Data section »
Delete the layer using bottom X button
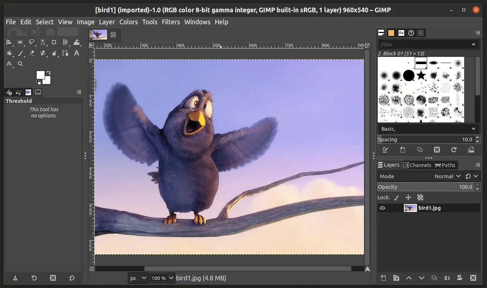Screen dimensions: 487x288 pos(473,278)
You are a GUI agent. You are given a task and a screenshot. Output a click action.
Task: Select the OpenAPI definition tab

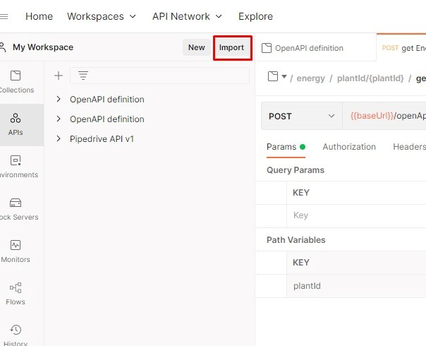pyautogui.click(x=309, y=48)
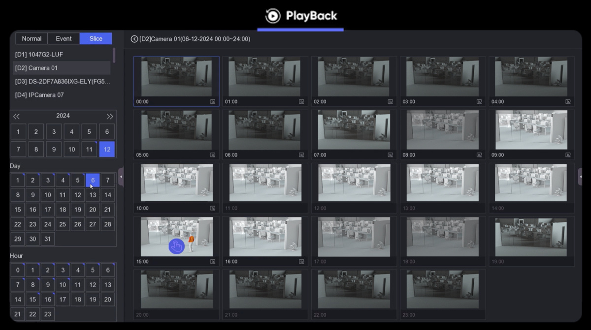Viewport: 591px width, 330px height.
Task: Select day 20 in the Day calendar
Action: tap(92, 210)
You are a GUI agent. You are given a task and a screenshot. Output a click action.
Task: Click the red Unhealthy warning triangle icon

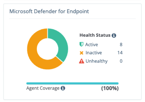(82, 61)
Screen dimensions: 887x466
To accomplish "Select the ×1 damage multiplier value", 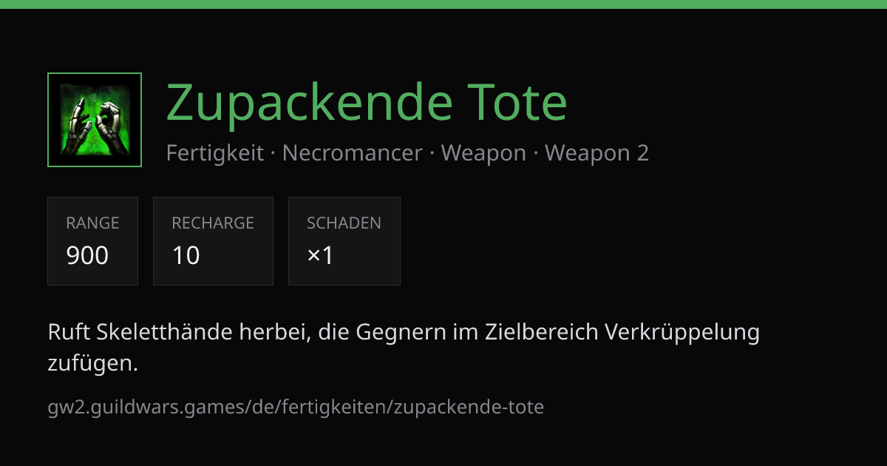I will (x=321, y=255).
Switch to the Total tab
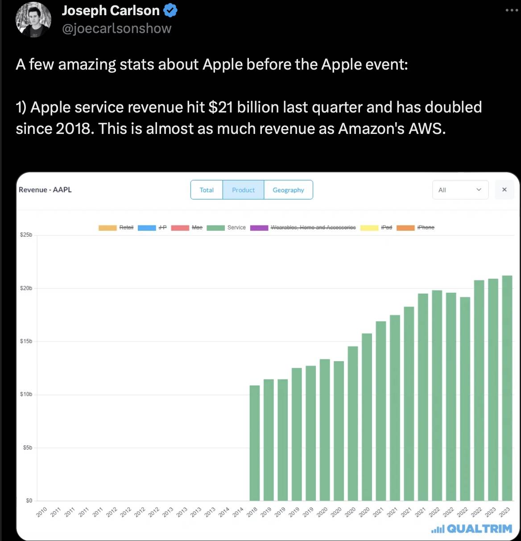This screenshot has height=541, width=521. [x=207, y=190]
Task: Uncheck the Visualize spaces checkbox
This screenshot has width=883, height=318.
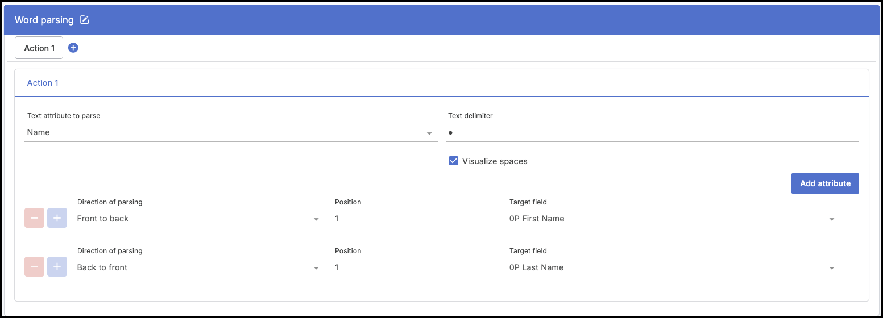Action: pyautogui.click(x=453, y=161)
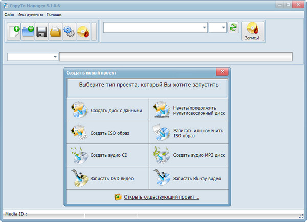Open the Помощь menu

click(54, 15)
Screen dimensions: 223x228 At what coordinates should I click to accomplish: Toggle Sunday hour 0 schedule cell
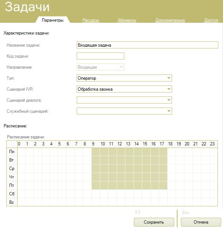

Work instructions »
Copy the final stretch of lines, starting at the one that holds "This screenshot has width=883, height=318." and ending at the last line of the data, exactly; omit pictures.

Answer for this exercise »
This screenshot has width=883, height=318.
Action: pyautogui.click(x=453, y=161)
Open the Помощь menu

click(54, 15)
Screen dimensions: 223x228 At what coordinates should I click to accomplish: Toggle Sunday hour 0 schedule cell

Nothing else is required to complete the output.